Some jobs can only be done by humans. The decisions of doctors, for example, are too complex and subtle for a computer. The diagnosis and treatment of a patient is usually carried out in person. Even so, technology plays a key role in most jobs. Divers use underwater welding techniques to repair platforms and oil pipelines; submarines use satellite navigation to find their exact location. The technology of radars and satellites helps meteorologists predict the weather, which in turn is useful for farmers. Modern materials, such as Kevlar, help protect firefighters when they put out a fire. Forensics uses fingerprint scanners to analyze samples of the scene of the rhyme and the cashiers of the warehouses use the scanners with the barcodes of the products to charge quickly. Executives use the calculation possibilities of microprocessors to track orders and forecast market conditions.

People work, among other reasons, for money, and technology has also changed the way we access our money.
Today, it is almost invisible: numbers in bank accounts, which are transferred directly from the employer or customer accounts. Sometimes we use cash, but every time we use more plastic cards to make payments.

“One in ten workers in the world’s car assembly lines is a robot, which multiplies productivity.”

Although the invention of the internal combustion engine and the development of the automobile put an end to the animal-drawn vehicle industry, they instead opened the door to a totally new industry. New jobs emerged, from the workers of the factory production lines to the employees of the gas stations. In the same way, today new industries and jobs are emerging, driven by the revolution in information technology. The video game industry is already greater than the film industry. Exciting fields, such as nanotechnology, robotics and new materials technology.

The capacity to carry out our work will increasingly be supported by “intelligent” software. These complex programs will make decisions for us, applying artificial intelligence to know our preferences. This software will take care of the most tedious daily tasks, such as selecting the email, filtering calls or updating our calendar automatically.

Artificial intelligence will also drive the development of expert systems, which will gather all the knowledge of specialists in a specific field, and will be updated automatically with the most innovative information. Doctors, astronomers, journalists …, all will be able to use these expert systems to solve more complex problems and problems.
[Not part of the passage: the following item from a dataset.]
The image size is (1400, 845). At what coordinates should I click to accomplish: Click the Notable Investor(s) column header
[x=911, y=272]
Voice recognition and digital talking heads on screen will bring a virtual personality to intelligent software and experts, personalizing and making communication with our computers more pleasant.
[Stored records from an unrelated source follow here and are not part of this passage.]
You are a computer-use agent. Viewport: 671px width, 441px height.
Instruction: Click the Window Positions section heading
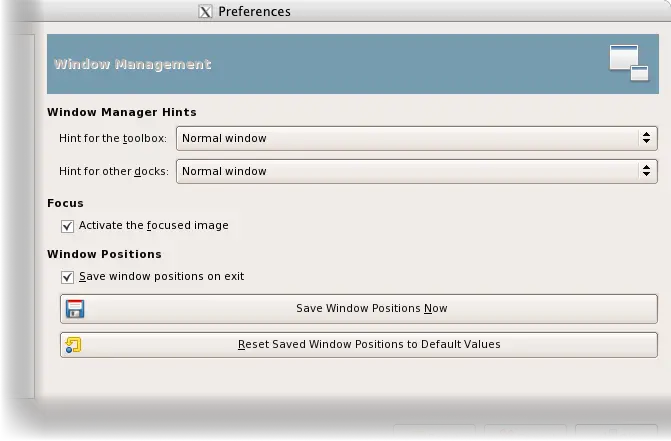click(x=104, y=254)
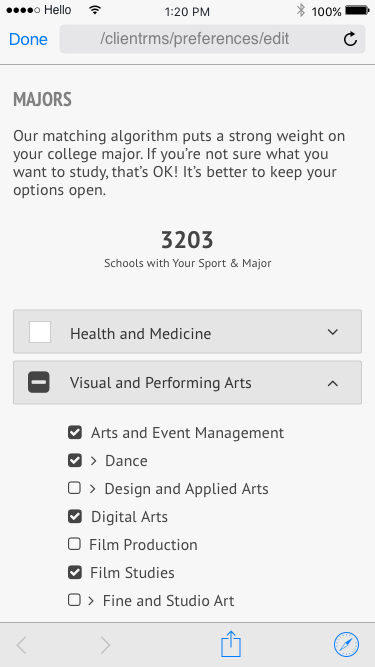Tap the battery indicator in status bar

357,10
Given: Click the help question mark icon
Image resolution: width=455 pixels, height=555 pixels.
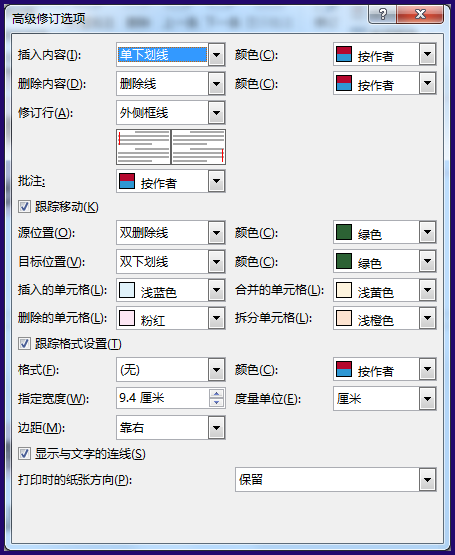Looking at the screenshot, I should (x=383, y=15).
As the robots become more agile and intelligent, many dangerous jobs will be carried out by remote control. Today, robots are already used to deactivate pumps and perform tasks inside nuclear reactors, where intense radiation is very dangerous for people. In the next decades we can see robots that can go into a fire to save lives, and the introduction of “robonauts”, robots capable of complex experiments and work in the hostile environment of space.

This combination of robotics and communication can be used in many ways. Remote surgery is now a reality: doctors perform operations with robots that can be thousands of kilometers away. In the future, many other tasks will be carried out in this way: instead of having to work in very risky conditions, skilled operators will be able to control machines for mining, construction and even to explore other planets from comfortable offices.

The technological revolution will continue until we can not replace human functions with technical advances. However, this trend towards new technologies means that employees must receive ongoing training to keep up to date and be able to continue being useful in their work.

“As robots become more agile and intelligent, many dangerous jobs will be carried out by remote control”.